=== Instruction ===
Rescale the records below by writing out every line again, requests included, with each coordinate in the answers multiplied by 1.3 and rounded to the nearest whole number, halves rounded up. Leave the pictures out of your answer.

=== Dataset content ===
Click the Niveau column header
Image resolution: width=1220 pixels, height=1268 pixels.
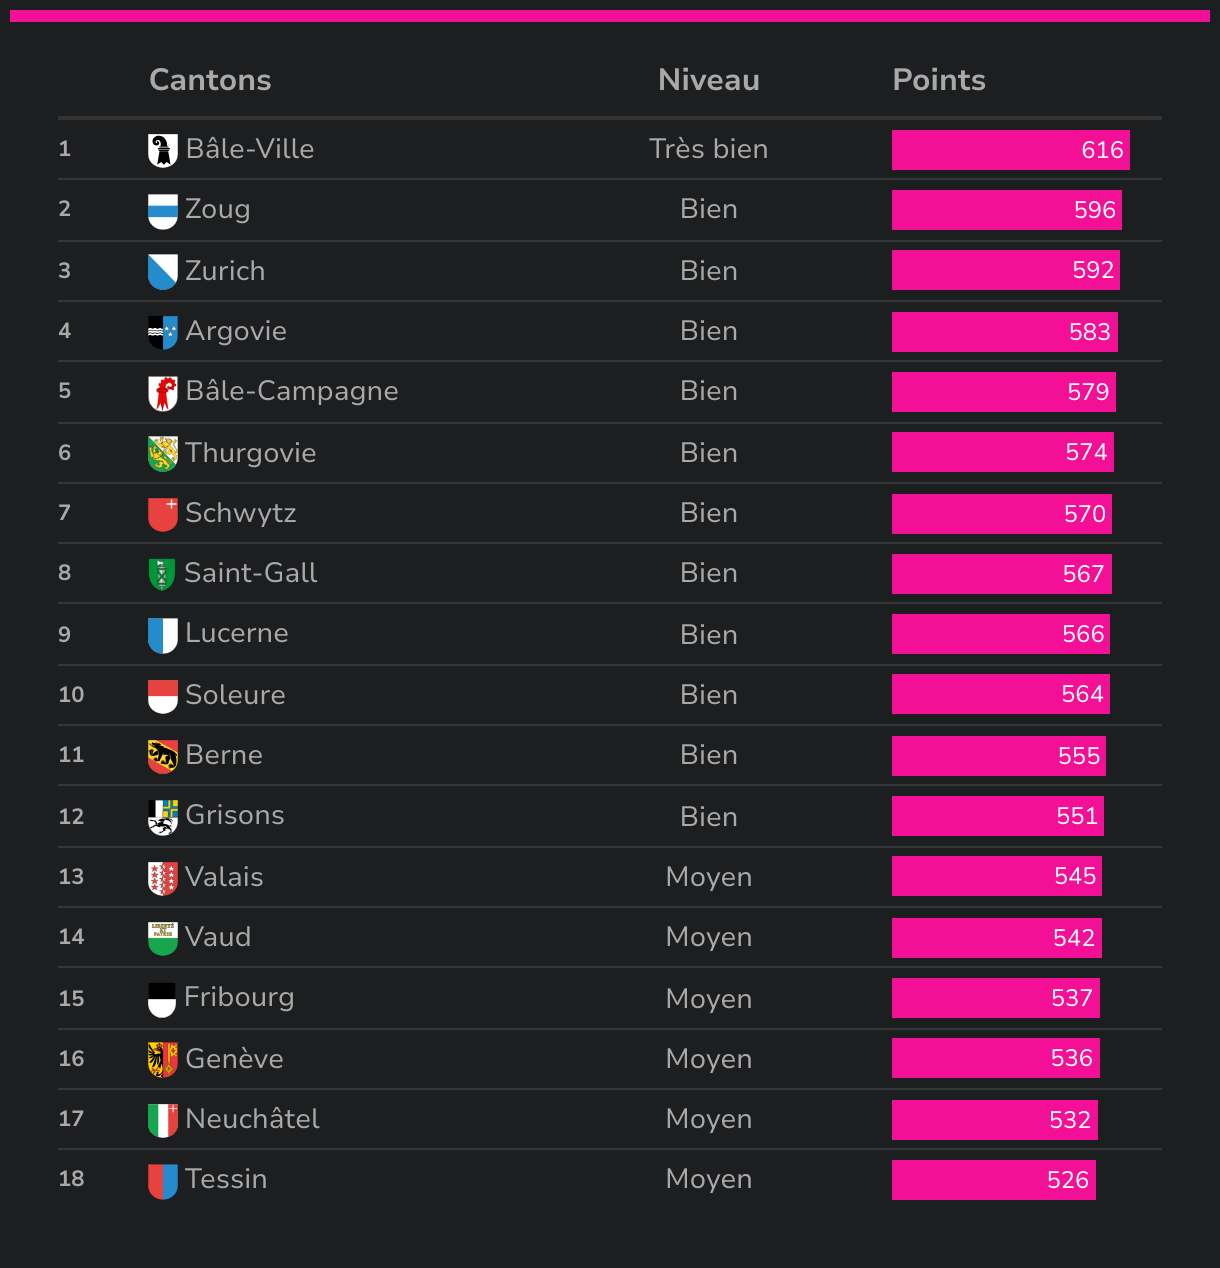(708, 80)
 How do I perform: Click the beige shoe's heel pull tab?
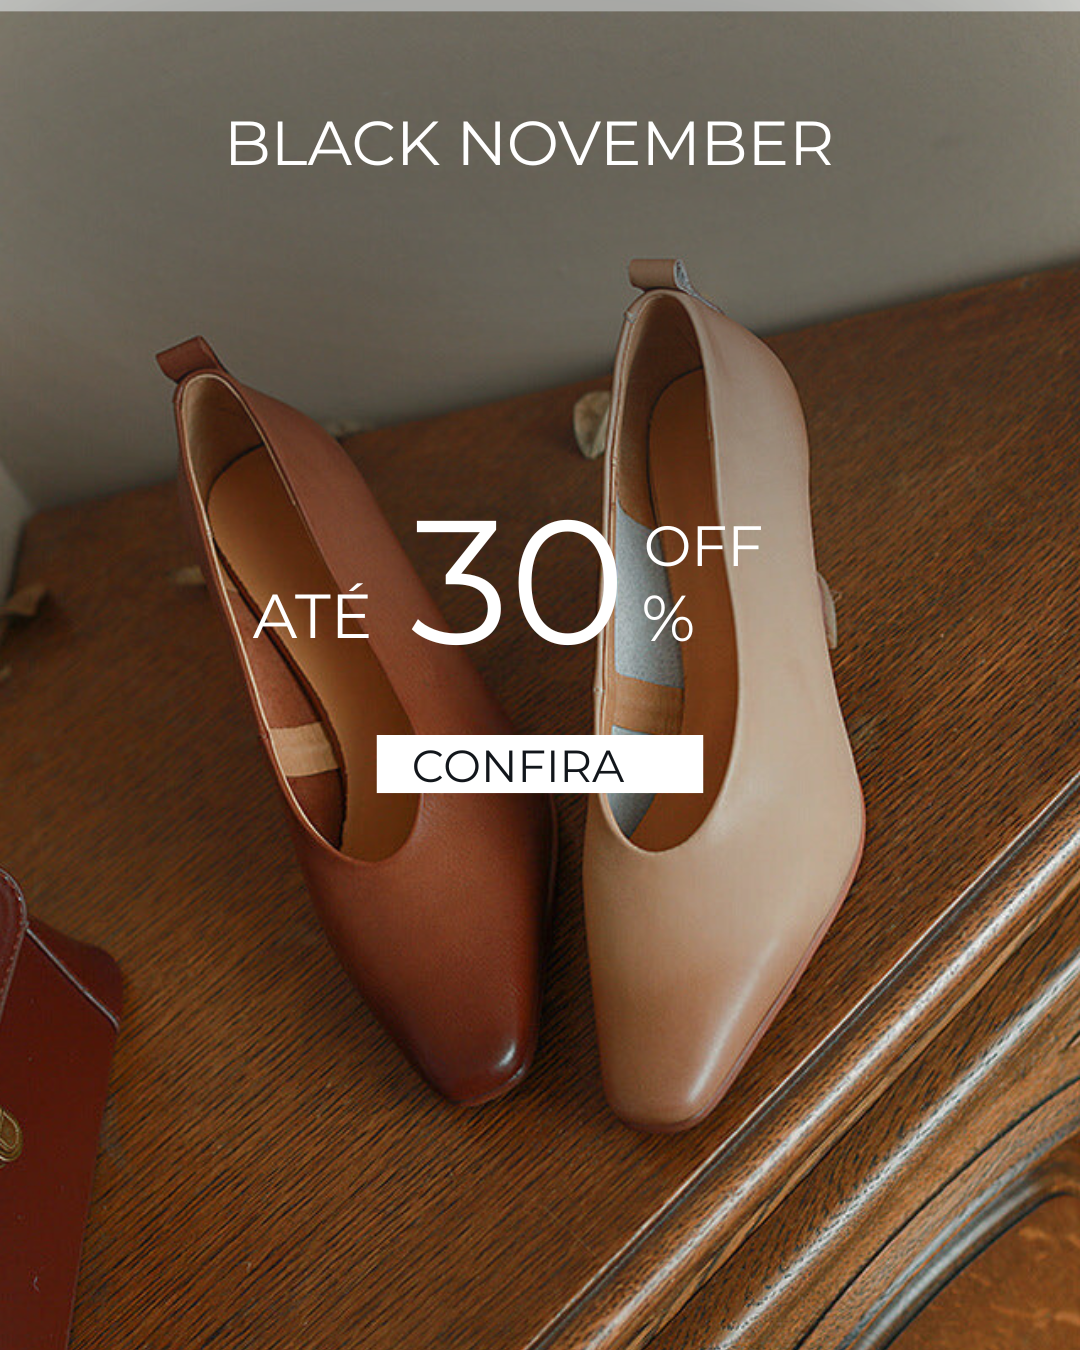tap(658, 275)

=== Output of the task ===
Click the Niveau column header
Image resolution: width=1220 pixels, height=1268 pixels.
(920, 104)
 How do I perform: Click the beige shoe's heel pull tab?
tap(855, 358)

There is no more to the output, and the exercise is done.